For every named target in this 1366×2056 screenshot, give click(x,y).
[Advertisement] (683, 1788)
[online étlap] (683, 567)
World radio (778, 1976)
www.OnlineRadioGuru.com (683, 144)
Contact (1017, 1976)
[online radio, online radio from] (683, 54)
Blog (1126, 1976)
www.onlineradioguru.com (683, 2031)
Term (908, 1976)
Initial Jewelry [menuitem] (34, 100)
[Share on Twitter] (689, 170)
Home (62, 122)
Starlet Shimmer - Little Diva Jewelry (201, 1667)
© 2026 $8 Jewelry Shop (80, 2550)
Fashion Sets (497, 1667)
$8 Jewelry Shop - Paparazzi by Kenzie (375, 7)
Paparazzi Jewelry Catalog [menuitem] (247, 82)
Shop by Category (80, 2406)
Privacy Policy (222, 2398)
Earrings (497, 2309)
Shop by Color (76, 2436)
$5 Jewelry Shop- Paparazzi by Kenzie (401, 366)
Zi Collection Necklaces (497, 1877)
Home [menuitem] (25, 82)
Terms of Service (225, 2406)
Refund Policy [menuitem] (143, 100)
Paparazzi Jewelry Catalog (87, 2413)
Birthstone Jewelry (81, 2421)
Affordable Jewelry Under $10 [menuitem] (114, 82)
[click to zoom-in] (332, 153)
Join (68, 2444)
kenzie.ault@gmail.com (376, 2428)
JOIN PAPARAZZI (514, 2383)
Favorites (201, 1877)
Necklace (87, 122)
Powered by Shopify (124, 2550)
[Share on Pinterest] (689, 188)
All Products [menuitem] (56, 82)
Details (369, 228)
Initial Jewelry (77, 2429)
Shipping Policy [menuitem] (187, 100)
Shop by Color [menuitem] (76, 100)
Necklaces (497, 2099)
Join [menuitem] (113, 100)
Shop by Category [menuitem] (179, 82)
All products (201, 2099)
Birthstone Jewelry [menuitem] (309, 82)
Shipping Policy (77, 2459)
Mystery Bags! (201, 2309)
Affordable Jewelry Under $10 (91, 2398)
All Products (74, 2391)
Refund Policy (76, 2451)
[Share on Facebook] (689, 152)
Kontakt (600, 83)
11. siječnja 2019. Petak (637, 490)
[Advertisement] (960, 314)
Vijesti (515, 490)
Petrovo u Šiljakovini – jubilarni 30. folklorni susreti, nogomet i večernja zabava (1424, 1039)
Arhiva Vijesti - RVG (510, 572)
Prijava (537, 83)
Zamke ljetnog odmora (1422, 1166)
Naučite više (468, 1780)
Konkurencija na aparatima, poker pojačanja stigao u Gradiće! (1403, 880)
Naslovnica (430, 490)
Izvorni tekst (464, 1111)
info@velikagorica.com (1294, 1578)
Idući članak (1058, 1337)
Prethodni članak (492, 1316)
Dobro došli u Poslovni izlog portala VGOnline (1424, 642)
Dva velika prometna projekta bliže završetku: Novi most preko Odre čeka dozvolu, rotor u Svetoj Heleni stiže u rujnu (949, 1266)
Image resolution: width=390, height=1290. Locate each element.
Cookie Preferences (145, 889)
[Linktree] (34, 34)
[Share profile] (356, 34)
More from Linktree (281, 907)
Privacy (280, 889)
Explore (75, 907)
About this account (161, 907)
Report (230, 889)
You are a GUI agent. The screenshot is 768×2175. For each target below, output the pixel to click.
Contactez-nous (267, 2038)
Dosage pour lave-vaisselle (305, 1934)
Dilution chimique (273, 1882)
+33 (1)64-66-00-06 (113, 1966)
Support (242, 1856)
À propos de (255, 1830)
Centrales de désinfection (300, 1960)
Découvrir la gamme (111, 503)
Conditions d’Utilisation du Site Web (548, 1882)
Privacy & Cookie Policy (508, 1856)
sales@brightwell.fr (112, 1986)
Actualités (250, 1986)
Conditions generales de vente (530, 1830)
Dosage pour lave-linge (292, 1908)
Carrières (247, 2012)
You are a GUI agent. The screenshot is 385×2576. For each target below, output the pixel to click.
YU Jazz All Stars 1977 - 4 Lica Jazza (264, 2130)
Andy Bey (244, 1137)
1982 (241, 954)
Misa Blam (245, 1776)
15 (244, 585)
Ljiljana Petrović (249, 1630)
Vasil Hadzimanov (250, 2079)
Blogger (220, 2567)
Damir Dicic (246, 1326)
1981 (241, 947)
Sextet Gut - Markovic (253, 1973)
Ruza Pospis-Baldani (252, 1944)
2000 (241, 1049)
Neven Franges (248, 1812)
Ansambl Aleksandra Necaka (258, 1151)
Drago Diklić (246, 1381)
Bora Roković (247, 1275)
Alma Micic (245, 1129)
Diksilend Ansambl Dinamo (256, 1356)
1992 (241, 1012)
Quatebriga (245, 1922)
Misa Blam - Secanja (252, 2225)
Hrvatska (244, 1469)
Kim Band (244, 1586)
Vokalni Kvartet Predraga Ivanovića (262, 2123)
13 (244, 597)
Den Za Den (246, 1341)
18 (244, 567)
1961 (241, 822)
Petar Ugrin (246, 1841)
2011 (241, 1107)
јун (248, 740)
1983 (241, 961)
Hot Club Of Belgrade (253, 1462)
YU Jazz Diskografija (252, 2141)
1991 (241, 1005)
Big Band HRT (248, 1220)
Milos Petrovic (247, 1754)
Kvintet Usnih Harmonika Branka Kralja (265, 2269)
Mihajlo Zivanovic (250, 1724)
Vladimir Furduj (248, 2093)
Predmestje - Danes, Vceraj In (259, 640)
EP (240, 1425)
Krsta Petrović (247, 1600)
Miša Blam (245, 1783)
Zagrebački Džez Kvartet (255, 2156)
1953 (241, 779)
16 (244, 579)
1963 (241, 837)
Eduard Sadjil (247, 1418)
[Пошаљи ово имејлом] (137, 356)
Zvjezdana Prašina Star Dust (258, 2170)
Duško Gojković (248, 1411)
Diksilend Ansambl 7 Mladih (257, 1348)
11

◆ ◆ ◆ ◆ ◆

*YOUR INSTRUCTIONS*:
Extract every line above that contains the word "Category".

*SOLUTION BELOW*:
Shop by Category (80, 2406)
Shop by Category [menuitem] (179, 82)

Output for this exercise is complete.